How is any of it your husbands fault?

I know this will get to the usual bf vs ff debate.. but if you are working all day, and he is at home all day, why do you not express milk so he can do a night feed, although I would expect a 2yo to be sleeping through the night anyway. Being sleep deprived is doing you more harm than a bottle would do to your child at the age of 2.

marriedinwhite Sat 01-Oct-11 20:18:21

I think you are knackered, you have two small children, you have a husband who has a serious illness, you have a demanding job and life at your stage is hard enough anyway. I don't suppose DH feels that great about it all either. Don't think the ranty text will help - well it might but send it to me as a pm to get it out of your system but don't send it to Dh - you will both end up upset and you, he and the dc will have any even more crap day tomorrow. Cup of tea, bubbly bath, glass of wine. Old fashioned advice and I will get a flaming but it won't do ds any harm to cry himself to sleep - shut the door, deep breath, light a candle and relax for half an hour. Don't upset the apple cart - esp as ds might have a sore ear or something and it hasn't quite manifested itself yet.
· · ·
Exercise 1: Translate this sentence from the forum thread about night feeds into Spanish: "Being sleep deprived is doing you more harm than a bottle would do to your child at the age of 2."
Exercise 2: Continue the forum thread about the exhausted working mother and her husband, picking up after its final post.

Information supplied:
· · ·
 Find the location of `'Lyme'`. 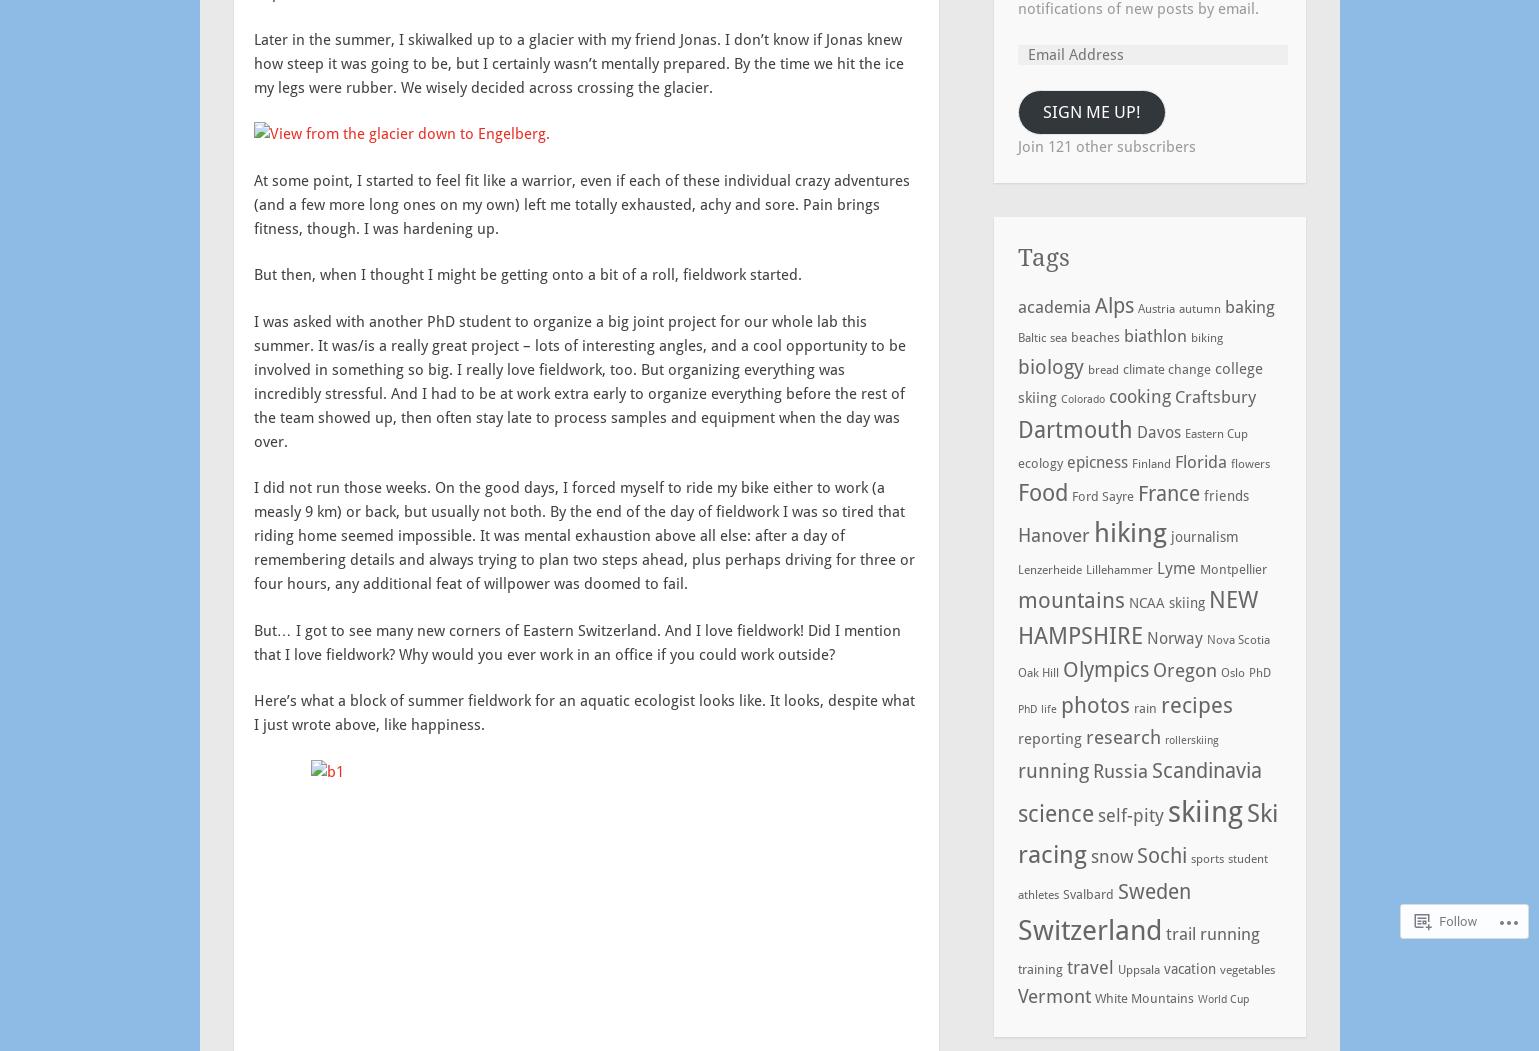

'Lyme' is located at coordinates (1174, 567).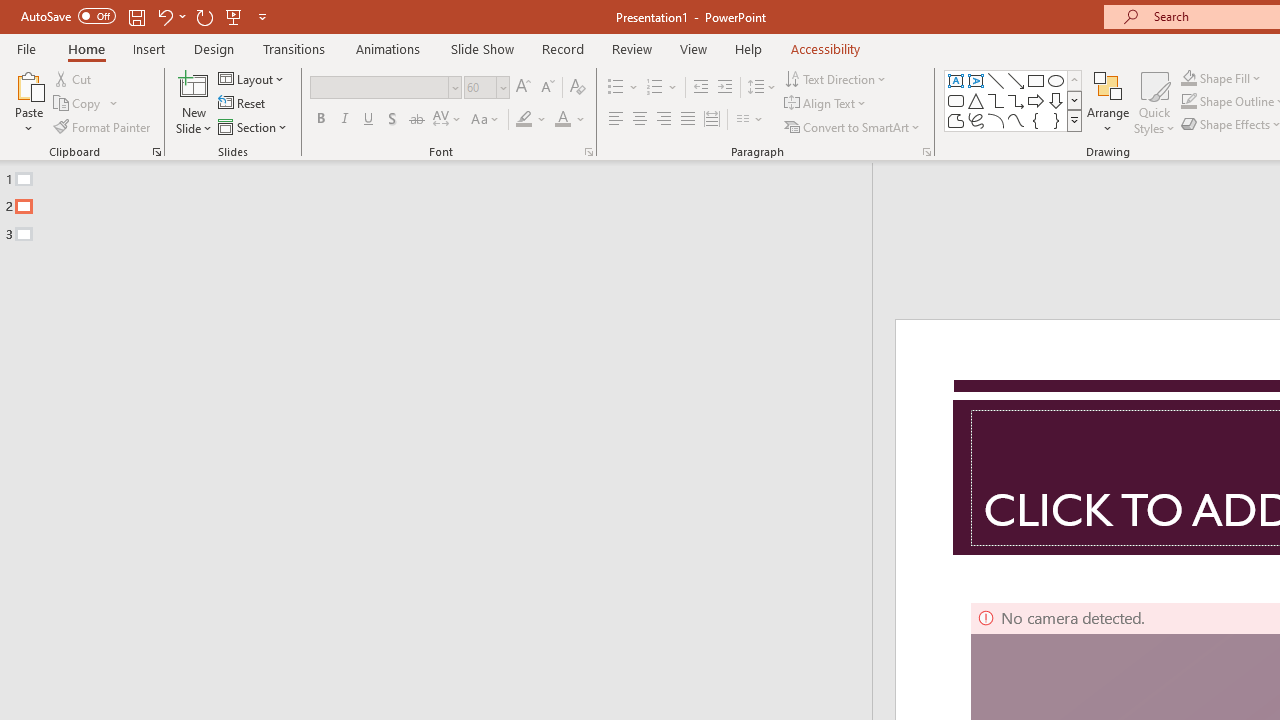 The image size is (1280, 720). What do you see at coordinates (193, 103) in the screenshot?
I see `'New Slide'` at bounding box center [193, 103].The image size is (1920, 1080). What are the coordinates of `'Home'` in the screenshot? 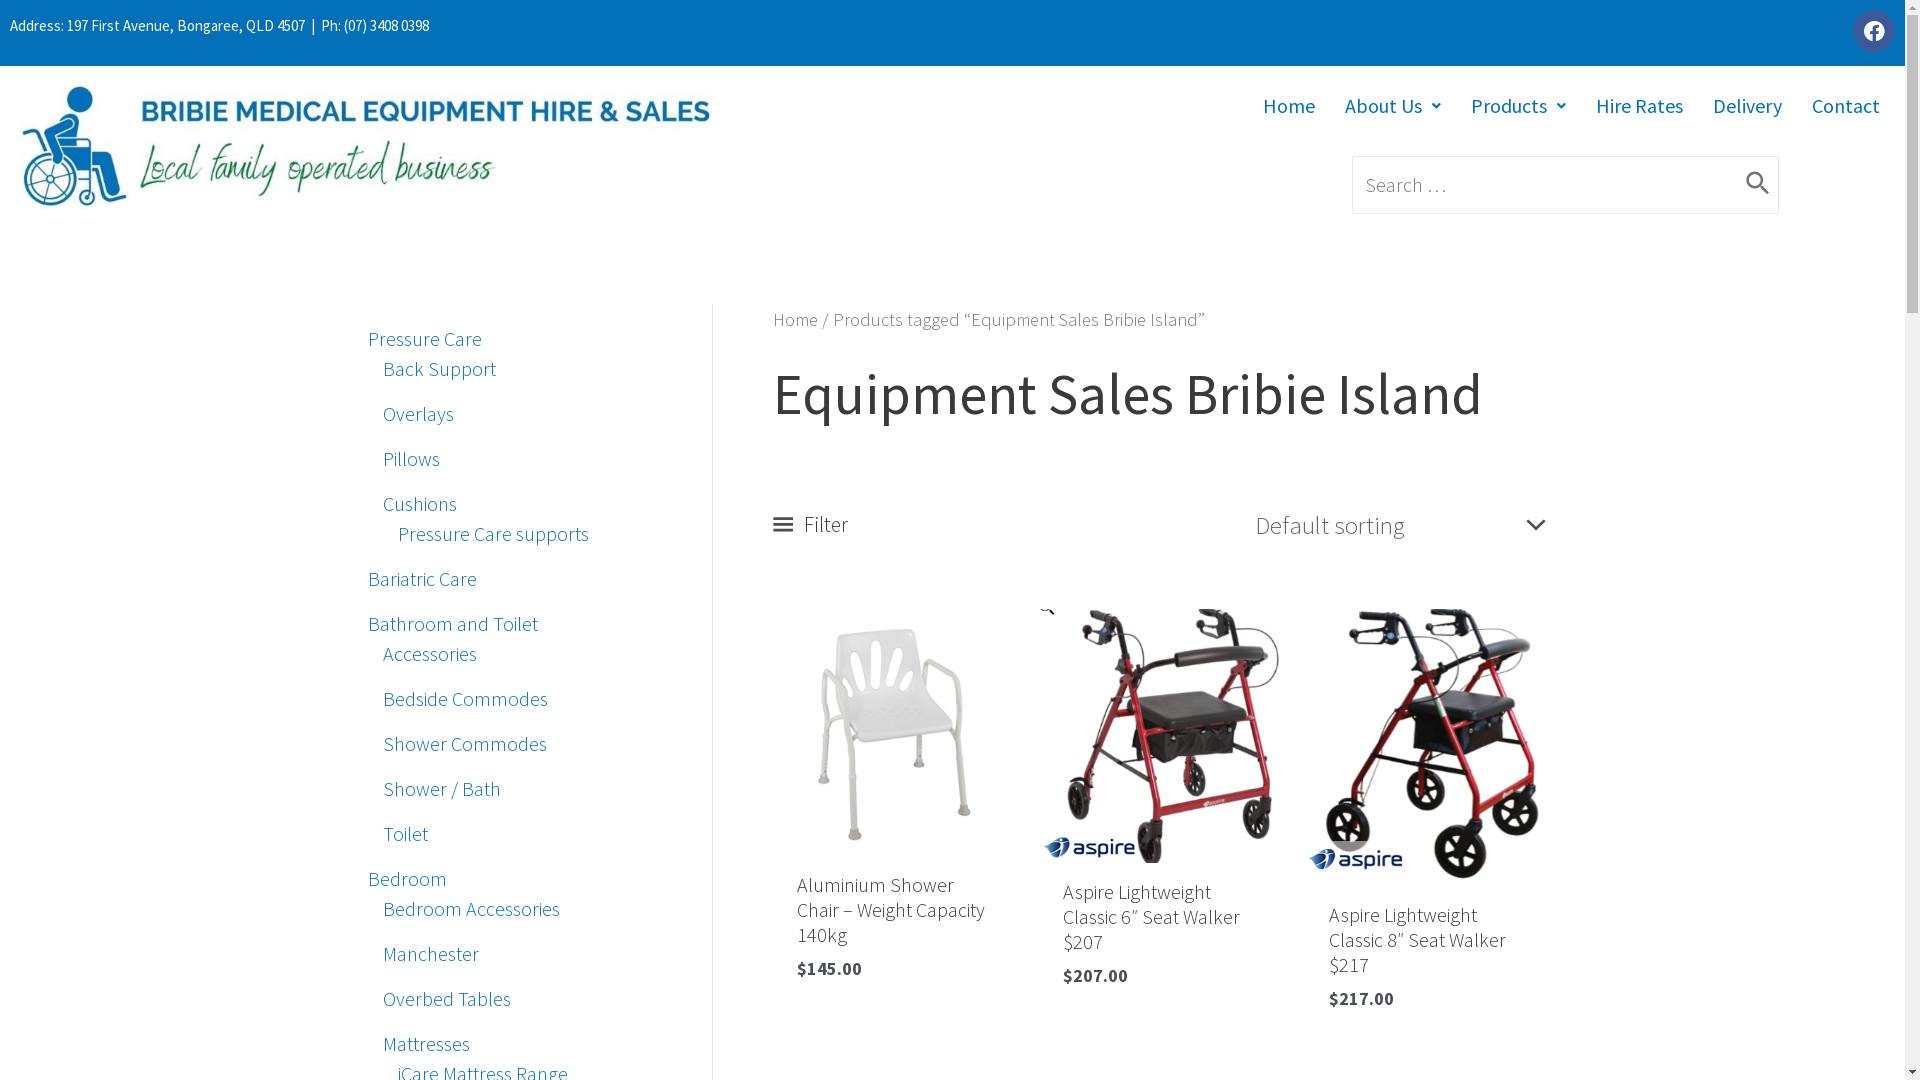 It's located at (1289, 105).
· · ·
Expected output 1: Estar privada de sueño te está haciendo más daño del que un biberón le haría a tu hijo a los 2 años.

Expected output 2:
Big big hugs. Have just had blazing row with my DS and he's stormed out to see his mates and slammed the door - wish he was little enough to leave wailing in bed !

Groovee Sat 01-Oct-11 20:19:20

Ahhh children who won't sleep are pains. DD is 11 and is a nightmare sometimes too. Ds didn't sleep until he was 3 and a half so you have my sympathies.

lecce Sat 01-Oct-11 20:20:51

Thank you all - I know you're right so no text. Ds2 has just gone to sleep - rocked hiim for a couple of minutes and he was gone. Tried that earlier and no joy - I suppose the heat isn't helping.

Believe me, we tried to sort out his sleep during the summer and it didn't work. some gentle sleep training you should be able to get the 2yo to sleep through Yeah, right. That's what I thought. 6 weeks later, I admitted defeat. I'm not a totally incompetent parent, ds1 has gone to bed with no roblem at 7pm since he was 8 months old and has slept through since he turned 2. What have I done wrong this time? No idea.

poppycat04 Sat 01-Oct-11 20:22:12

Don't send the text. It would only make you feel better for about 30 secs, plus your DH will feel bad for going and worry about you.
It also isn't his fault.
What you need to do is prioritise yourself right now. Get something to eat / drink, take 5 mins to cool down. Then do whatever you need to do to survive. Bring your DS down, cuddle on the sofa, watch a DVD...
Good luck smile

fortyplus Sat 01-Oct-11 20:23:27

Why not send a text along the lines of 'ds2 is driving me nuts he just won't sleep - i feel like a rant so send me something to make me smile instead! xx'

LunaticFringe Sat 01-Oct-11 20:23:31

Message withdrawn at poster's request.

CristinadellaPizza Sat 01-Oct-11 20:26:58

You haven't done anything wrong - DS was a dreadful, dreadful sleeper until he was about 3 and now he's an absolute dream. But god I remember the days when he was that age and I had a ft job and it made me want to scream.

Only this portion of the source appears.